### Work request
For this exercise, copy the records below exactly and exclude every image.

### Data for processing
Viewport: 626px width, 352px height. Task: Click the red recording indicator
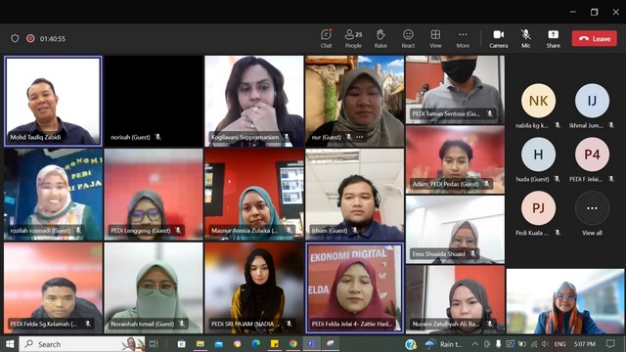(x=30, y=38)
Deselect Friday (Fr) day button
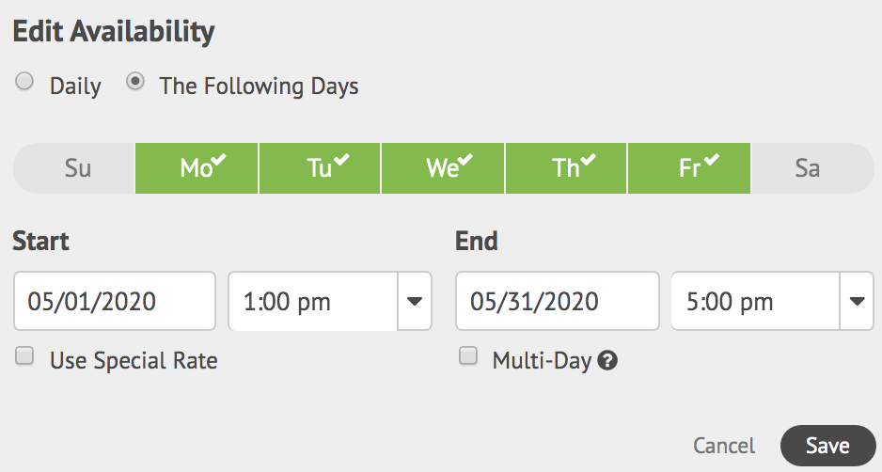 coord(689,168)
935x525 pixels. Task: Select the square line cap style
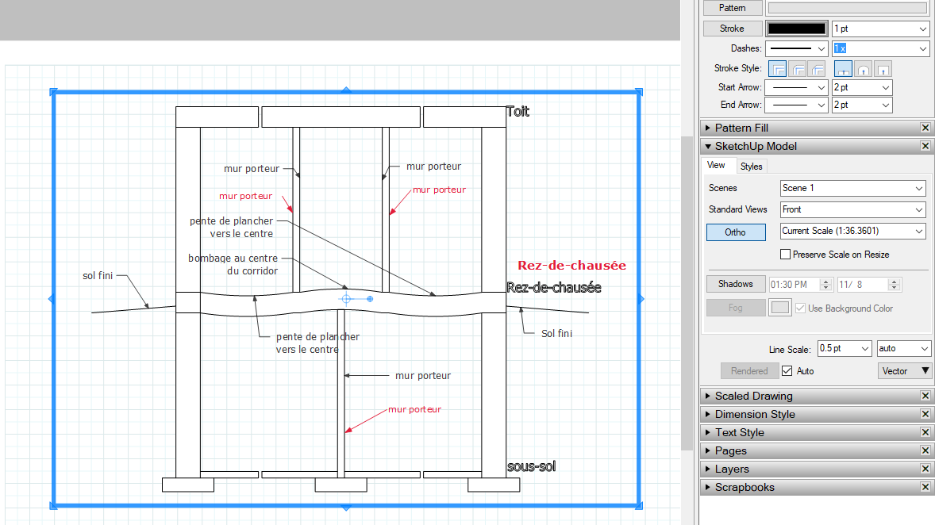883,69
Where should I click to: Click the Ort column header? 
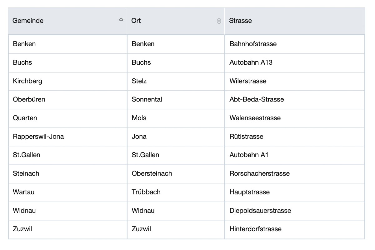[x=136, y=21]
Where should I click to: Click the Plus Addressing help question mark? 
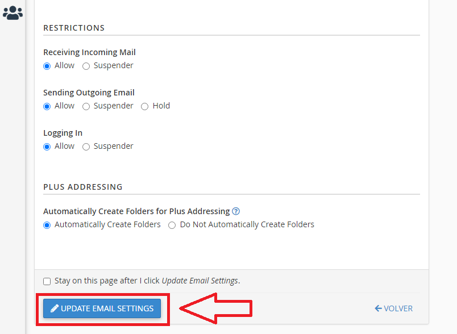coord(236,211)
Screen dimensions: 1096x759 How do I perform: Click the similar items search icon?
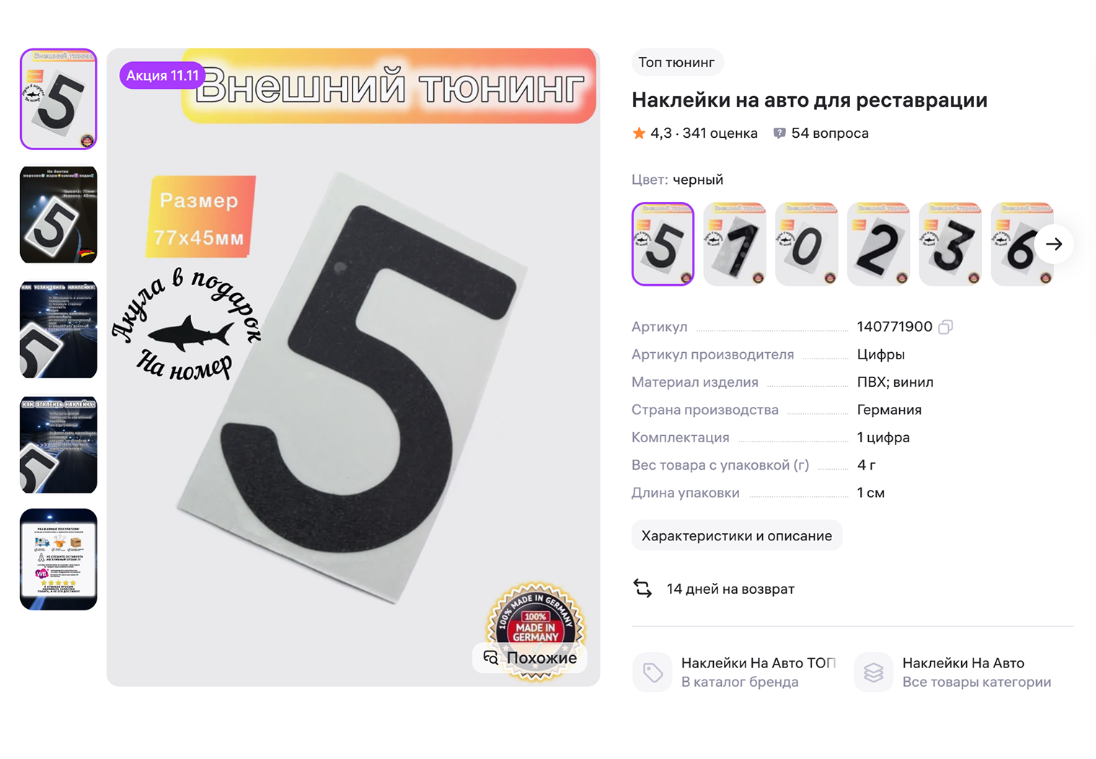click(491, 657)
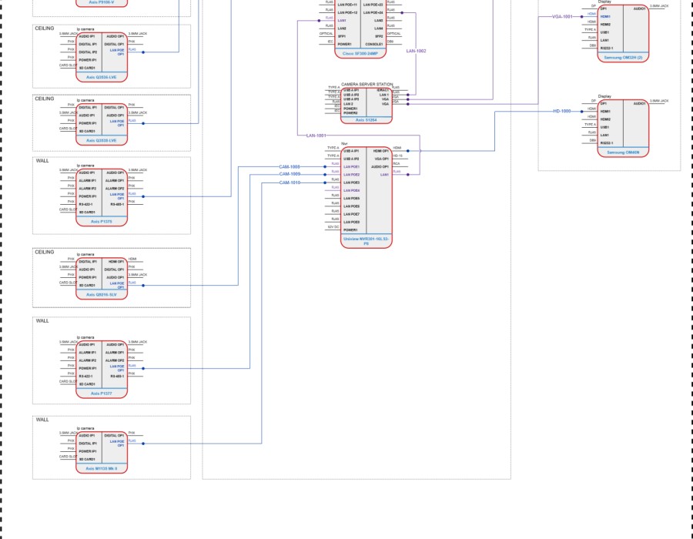The image size is (693, 539).
Task: Pick the CAM-1010 cable label
Action: [290, 182]
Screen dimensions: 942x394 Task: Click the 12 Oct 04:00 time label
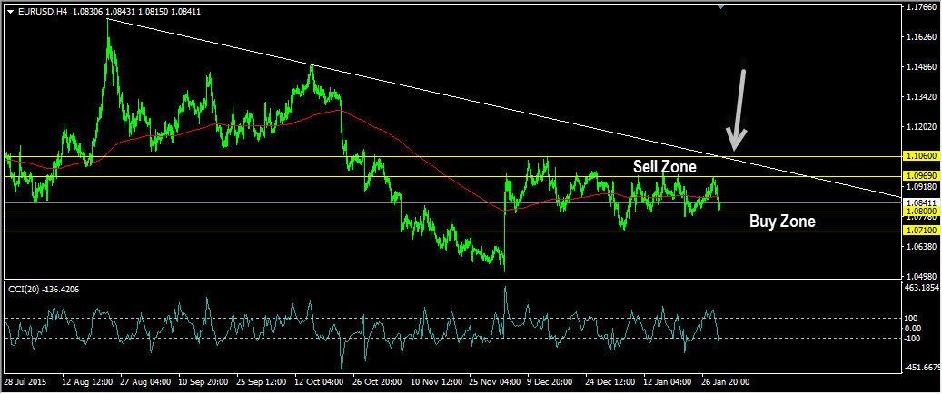[319, 381]
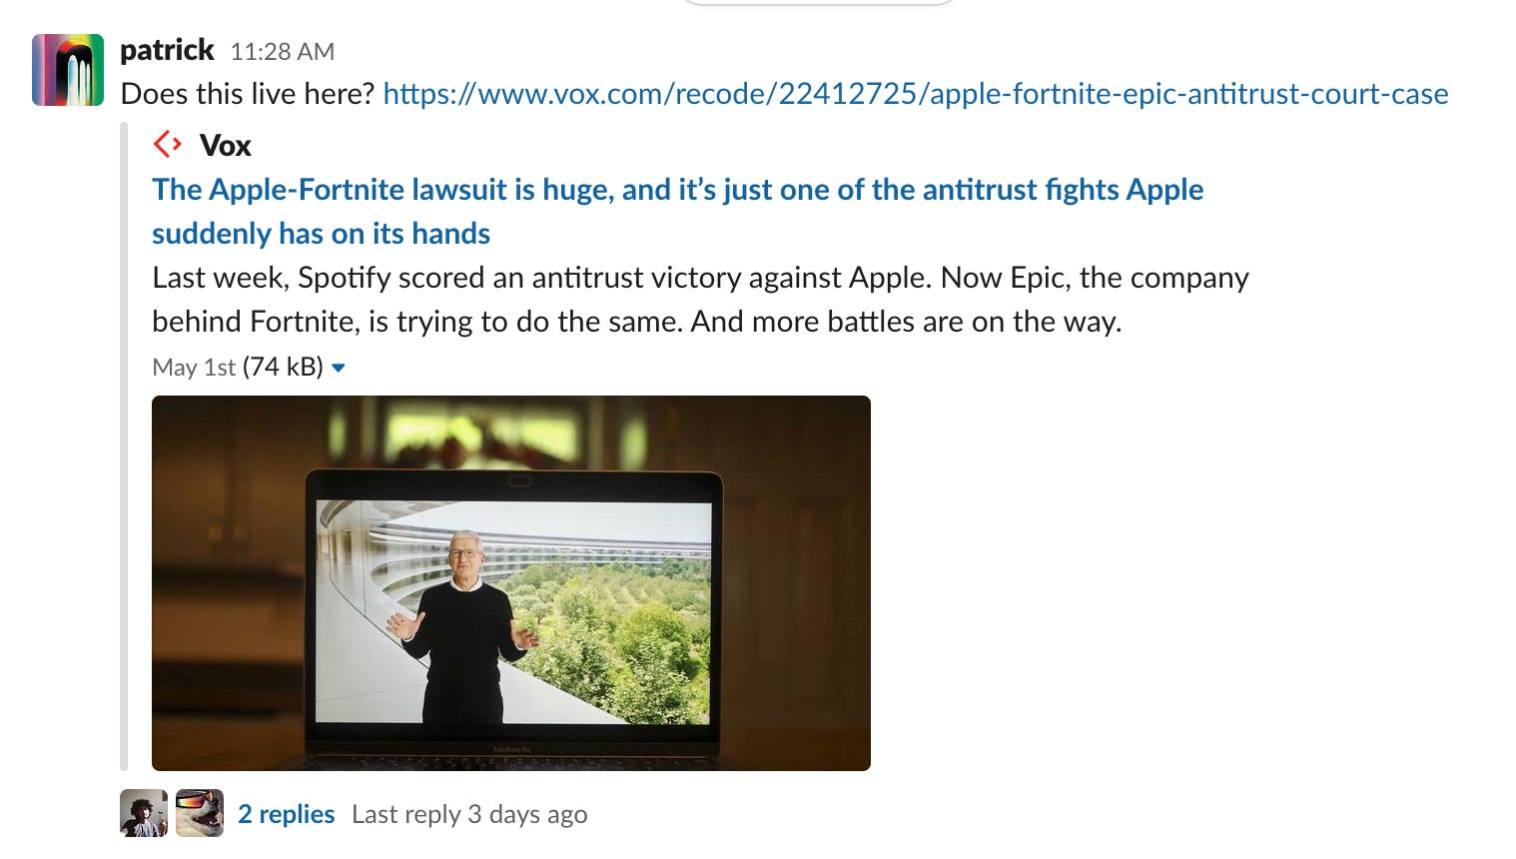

### Result of this task
Viewport: 626px width, 352px height. Task: Click the red recording indicator
(x=30, y=38)
Deselect Friday (Fr) day button
 coord(689,168)
935x525 pixels. Task: Select the square line cap style
883,69
Where should I click to: Click the Ort column header? 
[x=136, y=21]
Where should I click to: Click the Plus Addressing help question mark? 
coord(236,211)
Screen dimensions: 1096x759 How do I perform: Click the similar items search icon?
click(491, 657)
The image size is (693, 539).
Task: Pick the CAM-1010 cable label
Action: [290, 182]
Screen dimensions: 942x394 Task: Click the 12 Oct 04:00 time label
[319, 381]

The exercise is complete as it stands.